Bouwer will now hand over the reins, beginning with the performance on 2 September at the Linder Auditorium of The New Covenant composed by Antoni Schonken and arranged by Pieter Bezuidenhout, especially for this performance. This is a poetic work written originally in Afrikaans and translated to English by Antjie Krog and narrated by artist, activist and poet Lebogang Mashile.
The work is about nature and the Earth, shares Bouwer of the upcoming performance.
“[Antjie] urges us to see what is going on around us and to listen to the Earth, a bit like how I teach my singers to listen. We need to confess our sins against our planet and acknowledge how have we got to this point of destruction so that we can initiate change, moving forward,” the choirmaster adds.
Bouwer invited UJ (and RAU) choir alumni to join the choir for this performance, some who had not sung with a choir in 20 years. It is the first time Bouwer will have a truly mixed choir of all ages, students and professionals all united in sound and passion.

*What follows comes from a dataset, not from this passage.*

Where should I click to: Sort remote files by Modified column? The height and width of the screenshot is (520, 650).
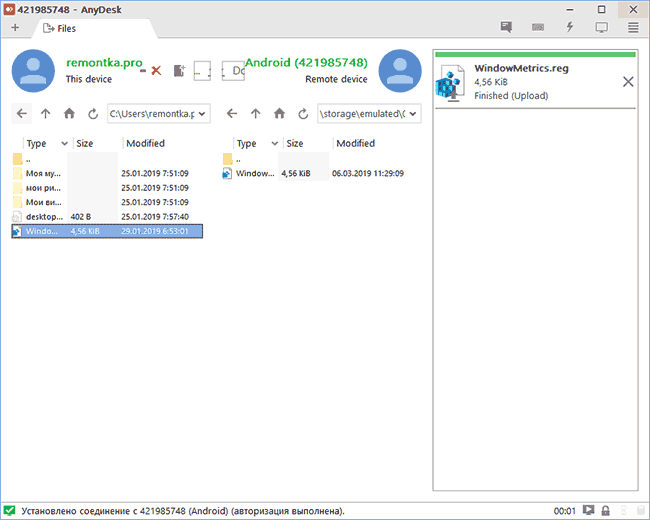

“The New Covenant is the perfect way to end my time with the choir. When I heard it two years ago it stopped me in my tracks. I knew it was my big work. It explains everything I stand for – I stayed with what I started, and I believe so strongly in the message: like a choir needs to act as one, there must be unity amongst us all to change the world and to heal the Earth,” Bouwer concludes.
There are two performances of A Mass for the Universe – The New Covenant on Saturday 2 September 2023 at the Linder Auditorium, 27 St Andrew’s Rd Parktown Johannesburg.